Created sam. 30 sept. 2023 21:52:48 CEST by whygee@f-cpu.org Version sam. 16 déc. 2023 05:22:02 CET PRELIMINARY / WORK IN PROGRESS It's not yet a reliable and definitive reference! Check the latest news and updates at ygrec8.com and download the latest version from src.ygrec8.com or if you prefer git : gitlab.com/fhwd/ygrec8 ©2023 Yann Guidon all documentation published under CC BY-NC-SA 4.0 license.
Along with this document, you should also read:
This manual describes one intended implementation for integration in a microchip. Other structures and organisations might be used for other technologies.

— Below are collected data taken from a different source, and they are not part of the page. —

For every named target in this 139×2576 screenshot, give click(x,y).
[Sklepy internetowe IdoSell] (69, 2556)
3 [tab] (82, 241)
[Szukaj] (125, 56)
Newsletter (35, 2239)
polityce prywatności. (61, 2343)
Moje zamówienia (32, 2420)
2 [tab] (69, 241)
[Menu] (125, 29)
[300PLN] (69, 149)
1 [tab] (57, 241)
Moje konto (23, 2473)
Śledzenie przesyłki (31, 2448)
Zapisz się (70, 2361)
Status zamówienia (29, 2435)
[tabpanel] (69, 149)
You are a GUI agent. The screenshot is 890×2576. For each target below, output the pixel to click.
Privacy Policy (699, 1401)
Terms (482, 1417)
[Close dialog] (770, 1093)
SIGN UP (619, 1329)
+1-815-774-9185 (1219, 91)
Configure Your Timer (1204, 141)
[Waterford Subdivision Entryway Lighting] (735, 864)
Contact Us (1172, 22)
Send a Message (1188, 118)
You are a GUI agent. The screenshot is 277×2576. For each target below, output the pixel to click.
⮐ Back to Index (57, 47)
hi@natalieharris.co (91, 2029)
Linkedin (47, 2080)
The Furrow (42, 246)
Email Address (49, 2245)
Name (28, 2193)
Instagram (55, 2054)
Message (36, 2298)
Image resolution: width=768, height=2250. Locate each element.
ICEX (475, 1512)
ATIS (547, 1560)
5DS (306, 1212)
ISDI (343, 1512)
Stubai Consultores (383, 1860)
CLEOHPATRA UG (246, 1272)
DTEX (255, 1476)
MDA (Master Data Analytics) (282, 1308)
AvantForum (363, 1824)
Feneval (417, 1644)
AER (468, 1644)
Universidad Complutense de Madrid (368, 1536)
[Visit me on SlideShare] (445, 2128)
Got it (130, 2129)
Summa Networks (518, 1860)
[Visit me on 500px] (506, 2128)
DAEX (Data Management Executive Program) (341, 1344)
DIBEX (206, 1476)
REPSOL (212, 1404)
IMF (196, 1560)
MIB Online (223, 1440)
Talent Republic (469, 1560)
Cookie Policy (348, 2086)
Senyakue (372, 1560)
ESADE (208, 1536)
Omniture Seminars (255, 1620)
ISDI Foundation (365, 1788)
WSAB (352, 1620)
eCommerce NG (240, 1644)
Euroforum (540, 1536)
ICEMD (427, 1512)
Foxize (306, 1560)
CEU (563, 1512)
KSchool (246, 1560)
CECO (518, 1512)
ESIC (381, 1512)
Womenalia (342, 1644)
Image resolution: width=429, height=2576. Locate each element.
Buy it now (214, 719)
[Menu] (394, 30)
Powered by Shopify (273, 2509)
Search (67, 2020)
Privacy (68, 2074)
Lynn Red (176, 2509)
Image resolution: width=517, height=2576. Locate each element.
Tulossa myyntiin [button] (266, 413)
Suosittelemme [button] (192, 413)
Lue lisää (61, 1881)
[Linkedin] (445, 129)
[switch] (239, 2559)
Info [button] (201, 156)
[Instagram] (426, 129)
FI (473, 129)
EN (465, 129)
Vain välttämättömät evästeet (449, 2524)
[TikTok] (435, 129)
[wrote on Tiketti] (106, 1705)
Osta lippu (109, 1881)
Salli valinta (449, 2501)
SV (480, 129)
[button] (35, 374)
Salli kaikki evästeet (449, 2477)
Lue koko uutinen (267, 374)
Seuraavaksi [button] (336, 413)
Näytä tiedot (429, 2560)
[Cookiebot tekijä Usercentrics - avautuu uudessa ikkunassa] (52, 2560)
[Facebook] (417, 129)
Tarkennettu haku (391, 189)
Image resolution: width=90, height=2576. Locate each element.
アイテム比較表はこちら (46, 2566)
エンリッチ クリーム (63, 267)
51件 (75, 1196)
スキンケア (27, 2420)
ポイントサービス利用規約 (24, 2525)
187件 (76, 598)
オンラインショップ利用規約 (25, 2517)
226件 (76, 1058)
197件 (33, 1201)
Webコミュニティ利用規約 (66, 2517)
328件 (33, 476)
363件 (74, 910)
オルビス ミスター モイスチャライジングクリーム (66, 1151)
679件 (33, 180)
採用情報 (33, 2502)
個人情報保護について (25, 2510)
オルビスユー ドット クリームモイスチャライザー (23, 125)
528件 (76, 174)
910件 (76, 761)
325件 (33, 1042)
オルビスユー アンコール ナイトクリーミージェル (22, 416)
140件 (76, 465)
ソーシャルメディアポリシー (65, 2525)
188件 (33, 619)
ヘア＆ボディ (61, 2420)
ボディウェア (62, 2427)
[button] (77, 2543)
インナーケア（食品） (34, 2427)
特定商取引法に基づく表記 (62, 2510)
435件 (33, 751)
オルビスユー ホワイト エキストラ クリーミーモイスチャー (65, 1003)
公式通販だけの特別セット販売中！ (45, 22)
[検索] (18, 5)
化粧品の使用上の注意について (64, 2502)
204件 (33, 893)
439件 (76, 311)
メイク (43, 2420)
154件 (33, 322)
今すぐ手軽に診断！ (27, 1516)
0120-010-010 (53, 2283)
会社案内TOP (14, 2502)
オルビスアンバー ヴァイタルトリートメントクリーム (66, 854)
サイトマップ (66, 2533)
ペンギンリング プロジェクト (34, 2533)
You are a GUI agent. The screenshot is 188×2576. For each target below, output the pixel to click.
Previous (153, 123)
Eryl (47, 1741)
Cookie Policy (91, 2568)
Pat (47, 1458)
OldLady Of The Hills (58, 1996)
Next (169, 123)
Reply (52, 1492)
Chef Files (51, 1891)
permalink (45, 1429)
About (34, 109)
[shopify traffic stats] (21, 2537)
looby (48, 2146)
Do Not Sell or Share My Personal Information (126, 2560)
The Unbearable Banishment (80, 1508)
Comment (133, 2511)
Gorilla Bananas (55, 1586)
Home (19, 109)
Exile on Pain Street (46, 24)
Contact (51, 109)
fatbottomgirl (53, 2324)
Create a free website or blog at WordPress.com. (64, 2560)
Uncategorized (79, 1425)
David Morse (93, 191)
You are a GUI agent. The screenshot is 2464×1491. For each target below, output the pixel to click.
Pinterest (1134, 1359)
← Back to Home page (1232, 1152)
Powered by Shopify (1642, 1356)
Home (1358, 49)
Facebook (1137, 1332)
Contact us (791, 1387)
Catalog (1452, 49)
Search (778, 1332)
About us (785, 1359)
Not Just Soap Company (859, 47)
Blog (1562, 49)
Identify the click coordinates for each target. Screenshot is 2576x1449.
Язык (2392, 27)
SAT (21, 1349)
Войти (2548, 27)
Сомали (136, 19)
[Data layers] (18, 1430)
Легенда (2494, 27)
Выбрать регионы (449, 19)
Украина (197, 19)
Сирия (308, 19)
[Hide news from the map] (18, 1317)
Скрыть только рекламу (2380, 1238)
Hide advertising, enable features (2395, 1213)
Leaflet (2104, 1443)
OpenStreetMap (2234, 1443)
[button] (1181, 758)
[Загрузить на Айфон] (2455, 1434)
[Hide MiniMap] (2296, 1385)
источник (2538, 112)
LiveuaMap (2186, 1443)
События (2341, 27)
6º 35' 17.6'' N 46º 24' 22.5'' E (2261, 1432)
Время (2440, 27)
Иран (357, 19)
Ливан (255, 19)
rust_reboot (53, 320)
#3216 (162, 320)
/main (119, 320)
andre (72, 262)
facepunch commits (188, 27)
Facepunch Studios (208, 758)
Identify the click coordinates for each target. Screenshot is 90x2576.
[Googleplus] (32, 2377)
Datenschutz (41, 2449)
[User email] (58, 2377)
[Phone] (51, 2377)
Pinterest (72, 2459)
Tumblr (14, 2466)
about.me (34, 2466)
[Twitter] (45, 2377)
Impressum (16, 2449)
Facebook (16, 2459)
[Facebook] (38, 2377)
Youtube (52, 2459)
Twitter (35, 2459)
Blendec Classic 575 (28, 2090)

A complete and functional YGREC8 system requires more than the main datapath. The following diagram shows the other necessary blocks :
The debug system is essential during development: this is the circuit that lets the developer write and read data inside the system. It can access:
The clocks are very different so the commands are resynchronised by talking to the FSM, which also receive a small set of commands such as RESET, START, STEP, STOP, WR_INSTR, WR_IMEM etc. The FSM can also inhibit the update of the registers or the PC for example, so the currently injected instruction is not considered as coming from the program memory's instructions stream.
From there, the developer can inject arbitrary instructions to access the other parts of the system (memory blocks, I/O etc.), dump or modify the state of the system... The debug circuits are totally asynchronous from the main clock, and usually significantly slower. The developer must stop the core when inspecting or writing data. It is a bit more intrusive than other debug systems but it is designed to use as few transistors as possible.
A version of the debug circuit called DTAP has already been designed as a standalone circuit but it could be replaced by anything that does the job, such as the Caravel harness used by eFabless (though it is much more complex and uses more real estate, meaning it is more prone to failure). Or a more classic JTAG scan chain.
The core should be able to work in "standalone" mode, when no host controls the debug circuits. This is usually controlled by the state of some pins during /RESET : the System FSM can wait for a debugger to take control, or the FSM can load external instructions, either passively (as a SPI slave) or actively (by reading from an external SPI Flash chip). If the Y8 system has no internal code storage, you can bootstrap the core by sending 512 bytes through SPI (with an Arduino, RPi or ESP). The System FSM also handles the RESET/LOAD/START/STEP/SKIP/STOP commands received from the debugger.
The Instruction FSM manages the lower-level details of scheduling the instructions and their details (such as OVL, HLT, LDCx, writes to PC...). This split of the FSM greatly simplifies the design and the modularity. More states are added as more features and corner cases are developed. Meanwhile, the System FSM remains core-agnostic.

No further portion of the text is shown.